The centroids and flux are displayed with plot.ly.
<<display centroids>>=
void centroiding::show_centroids(char *filename)
{
  int nbyte;
  float *data, alpha;
  plotly_properties prop;

  stats S;
  S.setup();
  alpha = RADIAN2ARCSEC;
  nbyte = N_LENSLET*N_SOURCE*2;
  CUBLAS_ERROR( cublasSscal(S.handle, nbyte, &alpha, d__c, 1) );
  S.cleanup();

  nbyte *= sizeof(float);
  HANDLE_ERROR( cudaHostAlloc( (void**)&data, nbyte, 
			       cudaHostAllocDefault ) );
  HANDLE_ERROR( cudaMemcpy( data, d__c,nbyte,
			    cudaMemcpyDeviceToHost ) );
  prop.set("ztitle","[arcsec]");
  prop.set("filename",filename);
  prop.aspect_ratio = 2*N_SOURCE;
  prop.set("zdata",data,
	   _N_SIDE_LENSLET_,
	   _N_SIDE_LENSLET_*N_SOURCE*2);
  imagesc(&prop); 

  HANDLE_ERROR( cudaFreeHost( data ) );
}
@ 
<<display flux>>=
void centroiding::show_flux(char *filename)
{
  int nbyte;
  float *data;
  plotly_properties prop;

  nbyte = sizeof(float) *N_LENSLET*N_SOURCE;
  HANDLE_ERROR( cudaHostAlloc( (void**)&data, nbyte, 
			       cudaHostAllocDefault ) );
  HANDLE_ERROR( cudaMemcpy( data, d__mass,nbyte,
			    cudaMemcpyDeviceToHost ) );

  prop.set("ztitle","[au]");
  prop.set("filename",filename);
  prop.aspect_ratio = N_SOURCE;
  prop.set("zdata",data,
	   _N_SIDE_LENSLET_,
	   _N_SIDE_LENSLET_*N_SOURCE);
  imagesc(&prop); 

  HANDLE_ERROR( cudaFreeHost( data ) );
}

• DATA PROVIDED
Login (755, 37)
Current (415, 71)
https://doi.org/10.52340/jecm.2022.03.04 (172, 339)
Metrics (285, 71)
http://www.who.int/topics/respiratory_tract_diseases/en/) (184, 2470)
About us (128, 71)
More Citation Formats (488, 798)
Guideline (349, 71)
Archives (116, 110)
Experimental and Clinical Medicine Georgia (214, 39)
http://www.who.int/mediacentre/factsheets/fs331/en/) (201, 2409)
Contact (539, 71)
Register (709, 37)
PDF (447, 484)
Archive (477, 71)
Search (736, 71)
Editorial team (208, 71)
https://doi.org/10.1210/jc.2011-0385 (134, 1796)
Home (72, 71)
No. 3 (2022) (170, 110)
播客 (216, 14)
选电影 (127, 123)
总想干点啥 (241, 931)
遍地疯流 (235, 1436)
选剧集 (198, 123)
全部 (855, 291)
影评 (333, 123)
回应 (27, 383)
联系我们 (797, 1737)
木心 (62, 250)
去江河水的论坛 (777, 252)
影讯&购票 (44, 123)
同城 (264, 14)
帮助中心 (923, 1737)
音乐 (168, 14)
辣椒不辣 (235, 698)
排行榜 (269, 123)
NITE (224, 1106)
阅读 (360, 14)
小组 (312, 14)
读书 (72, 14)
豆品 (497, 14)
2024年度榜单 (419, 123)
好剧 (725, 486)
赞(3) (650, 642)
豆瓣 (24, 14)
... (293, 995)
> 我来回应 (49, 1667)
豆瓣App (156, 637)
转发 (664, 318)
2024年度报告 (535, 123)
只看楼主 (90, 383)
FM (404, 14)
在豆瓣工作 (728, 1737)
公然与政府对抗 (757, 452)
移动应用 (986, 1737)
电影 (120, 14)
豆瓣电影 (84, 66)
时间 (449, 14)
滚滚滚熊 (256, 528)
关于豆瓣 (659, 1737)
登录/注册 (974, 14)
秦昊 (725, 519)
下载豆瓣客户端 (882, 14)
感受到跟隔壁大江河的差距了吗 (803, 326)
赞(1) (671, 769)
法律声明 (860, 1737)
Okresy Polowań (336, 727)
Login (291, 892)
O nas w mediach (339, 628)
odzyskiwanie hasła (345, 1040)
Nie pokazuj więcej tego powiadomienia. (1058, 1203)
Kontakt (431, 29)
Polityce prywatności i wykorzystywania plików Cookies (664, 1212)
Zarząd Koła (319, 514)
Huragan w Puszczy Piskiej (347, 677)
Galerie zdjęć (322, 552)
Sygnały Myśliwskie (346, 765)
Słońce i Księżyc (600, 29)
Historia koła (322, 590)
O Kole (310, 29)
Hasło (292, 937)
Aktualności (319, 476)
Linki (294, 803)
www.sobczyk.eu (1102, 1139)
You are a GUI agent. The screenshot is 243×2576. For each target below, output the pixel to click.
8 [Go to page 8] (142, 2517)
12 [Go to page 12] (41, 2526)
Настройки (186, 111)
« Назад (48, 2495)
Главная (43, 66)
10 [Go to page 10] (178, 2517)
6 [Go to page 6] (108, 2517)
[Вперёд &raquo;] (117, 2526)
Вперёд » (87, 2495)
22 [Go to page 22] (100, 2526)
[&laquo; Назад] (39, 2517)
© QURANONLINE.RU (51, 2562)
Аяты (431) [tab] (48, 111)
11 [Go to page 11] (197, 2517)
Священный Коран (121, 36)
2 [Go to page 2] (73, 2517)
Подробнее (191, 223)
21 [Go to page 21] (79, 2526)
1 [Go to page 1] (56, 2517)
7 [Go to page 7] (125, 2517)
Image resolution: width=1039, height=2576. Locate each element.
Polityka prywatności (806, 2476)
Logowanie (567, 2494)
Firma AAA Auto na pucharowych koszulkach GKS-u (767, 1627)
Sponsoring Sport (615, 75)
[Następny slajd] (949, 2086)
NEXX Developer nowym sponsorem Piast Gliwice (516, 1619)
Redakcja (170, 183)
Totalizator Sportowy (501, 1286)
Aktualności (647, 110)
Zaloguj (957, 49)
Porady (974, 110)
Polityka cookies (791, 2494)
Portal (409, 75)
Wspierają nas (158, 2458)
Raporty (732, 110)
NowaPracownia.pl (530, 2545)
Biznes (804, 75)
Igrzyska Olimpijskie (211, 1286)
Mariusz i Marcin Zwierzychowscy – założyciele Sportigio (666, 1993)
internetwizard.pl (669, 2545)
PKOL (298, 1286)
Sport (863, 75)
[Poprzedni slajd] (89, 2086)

• REQUIREMENTS
Render into Spanish the line "The centroids and flux are displayed with plot.ly." from the centroiding code.

• FINAL ANSWER
Los centroides y el flujo se muestran con plot.ly.